One particular piece of blockchain analysis software put a significant amount of coins in the wallet of various centralized exchanges in one of the categories of scams, hacks, or blacklists. Obviously the blockchain analysis software being used by these exchanges did not classify these coins in this manner, otherwise they wouldn't have accepted those coins. The fact that two different pieces of software can come to completely different conclusions about the exact same coins should be more than enough to tell you that blockchain analysis is made up trash.
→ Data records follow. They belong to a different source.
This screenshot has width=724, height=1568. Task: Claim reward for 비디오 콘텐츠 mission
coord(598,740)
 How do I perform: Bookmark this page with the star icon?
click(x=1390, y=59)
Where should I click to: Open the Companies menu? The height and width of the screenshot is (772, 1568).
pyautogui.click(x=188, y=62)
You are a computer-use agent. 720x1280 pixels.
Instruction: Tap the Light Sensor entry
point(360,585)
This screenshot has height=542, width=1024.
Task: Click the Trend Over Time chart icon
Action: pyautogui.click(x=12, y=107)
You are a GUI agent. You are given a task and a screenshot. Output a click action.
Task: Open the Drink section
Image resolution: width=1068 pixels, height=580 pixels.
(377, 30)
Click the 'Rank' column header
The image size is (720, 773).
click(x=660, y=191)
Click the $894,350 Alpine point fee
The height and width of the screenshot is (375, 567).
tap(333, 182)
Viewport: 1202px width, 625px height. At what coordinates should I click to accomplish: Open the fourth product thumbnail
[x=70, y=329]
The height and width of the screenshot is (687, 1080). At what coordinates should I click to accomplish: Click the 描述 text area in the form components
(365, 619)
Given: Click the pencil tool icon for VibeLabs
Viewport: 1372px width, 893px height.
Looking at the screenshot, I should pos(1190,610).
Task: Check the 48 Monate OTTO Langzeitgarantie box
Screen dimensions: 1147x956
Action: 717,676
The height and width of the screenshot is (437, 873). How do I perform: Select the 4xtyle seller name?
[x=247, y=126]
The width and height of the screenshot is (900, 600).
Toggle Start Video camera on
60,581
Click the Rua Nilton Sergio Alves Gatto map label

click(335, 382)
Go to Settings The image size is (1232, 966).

One of the core principles of any piece of science is that its results are repeatable and independently verifiable. If I come up with a process to say, isolate gold from an alloy, then I publish my methods and other people perform the same steps, end up with the same results, and verify my process works. If I come up with a process to say some coins are tainted, and other people do the same thing and end up with completely different results, then my process is bullshit.

There's the beauty of it! You don't need to write down any mnemonics! For the low price of only $10 per month per mnemonic, Ledger will store them all for you! Such secure! Many value! Wow!

There is an argument to be made to have a second hardware device which you can use for the emergency recovery of your funds should your primary device be lost, stolen, or damaged, so you don't need to risk importing your seed phrase in to a hot wallet. But if you can always just buy a new device should this happen and you are willing to wait a few days. And if you do need an emergency back up device on hand, then you can pick up something cheap like a SeedSigner and not splash out $300 for this NFT picture frame.